The report has also revealed that the program has been used against Jan. 6 protestors, who were the subject of the largest DOJ manhunt in history following the events of Jan. 6.

“An analyst ran 13 queries of individuals suspected of involvement in the January 6, 2021 Capitol breach,” the report reads. “The analyst said she ran the queries to determine whether these individuals had foreign ties, and indicated she had run ‘thousands of names within FBI systems in relation to the Capitol breach investigation’ and did not remember why she ran these 13 queries on raw FISA information.”

The report also found that an “officer ran two queries for a person under investigation for assaulting a federal officer in connection with the Capitol breach. The officer could not recall why he queried raw FISA information, but FBI field office personnel participating in the query audit stated that the FBI viewed ‘the situation in general’ at the time of the queries as a threat to national security.”

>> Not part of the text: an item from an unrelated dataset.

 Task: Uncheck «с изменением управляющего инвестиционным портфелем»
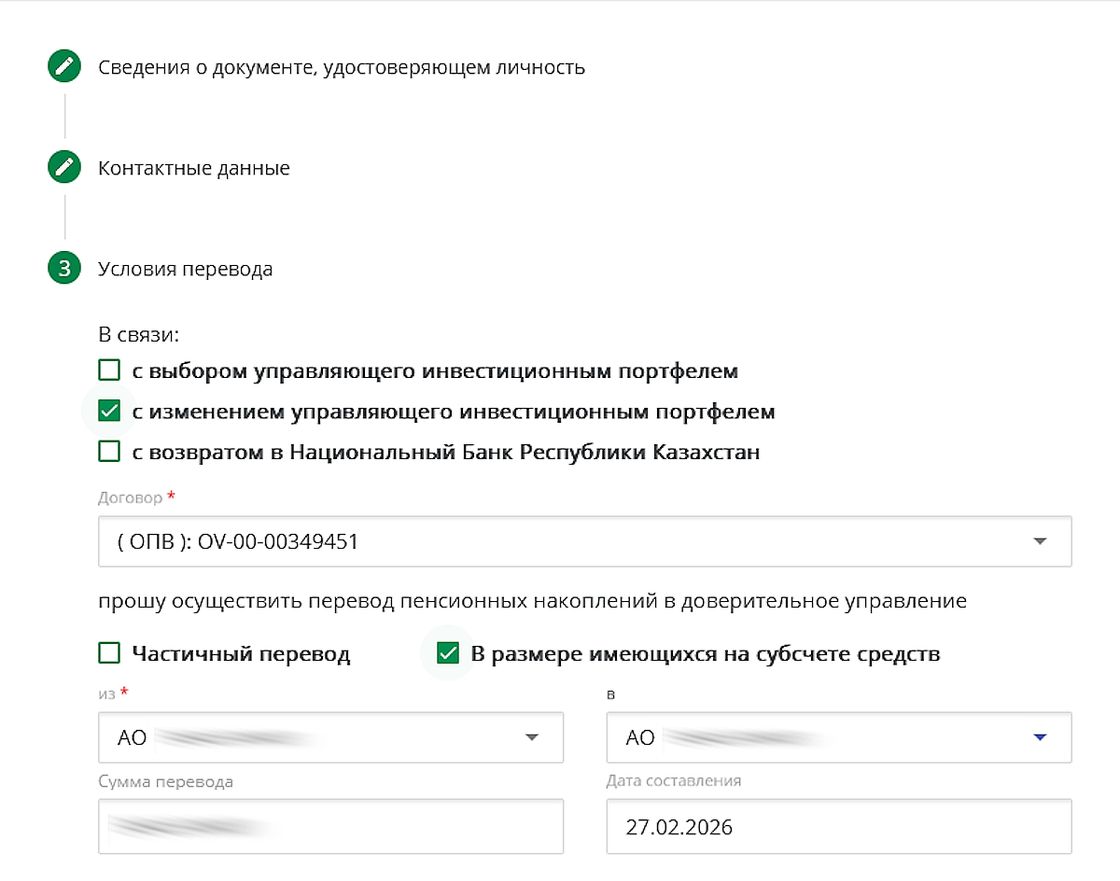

The Office of the Director of National Intelligence States that FBI, and intelligence community as a whole, has the authority to gather information releated to foreign intelligence under Section 702 of the Foreign Intelligence Surveillance Act (FISA) but the power is limited to surveilling “non-U.S. persons located abroad, who are expected to possess, receive, or communicate foreign intelligence information”.

In May, it was reported that the bureau had improperly accessed the Section 702 intelligence database 278,000 times. Roughly 19,000 of those were used against campaign donors, of which only eight were eligible for such an inquiry under the Section 702 guidelines.

The report showed that the bureu “conducted a batch query for over 19,000 donors to a congressional campaign. The analyst who ran the query advised that the campaign was a target of foreign influence, but NSD determined that only eight identifiers used in the query had sufficient ties to foreign influence activities to comply with the querying standard.”

The report did not state which congressional campaign was targeted.

This isn’t the first time that Section 702 has been used against congressional candidates. In a 2021 report, another congressional candidate was targeted but the report then also didn’t state which candidate that was. Rep. Darin LaHood (R-Ill.), who is currently chairing a working group to reform FISA in the House, said he believed the person targeted was him.

The U.S. intelligence department, however, has downplayed these abuses.

One witness called it “an elegant program.” George Barnes, deputy director and senior civilian leader of the National Security Agency, called the program “agile and specific.”

Matthew Olsen, assistant attorney general, emphasized the importance of the  tool, which he called “irreplaceable and invaluable” to presidential daily briefings. Olsen claimed that around 59 percent of the president’s daily briefing materials came from Section 702, and said that practically 100 percent was derived at some point from Section 702 data.

The program is set to expire on December 31st 2023 if it is not renewed by both the House and Senate.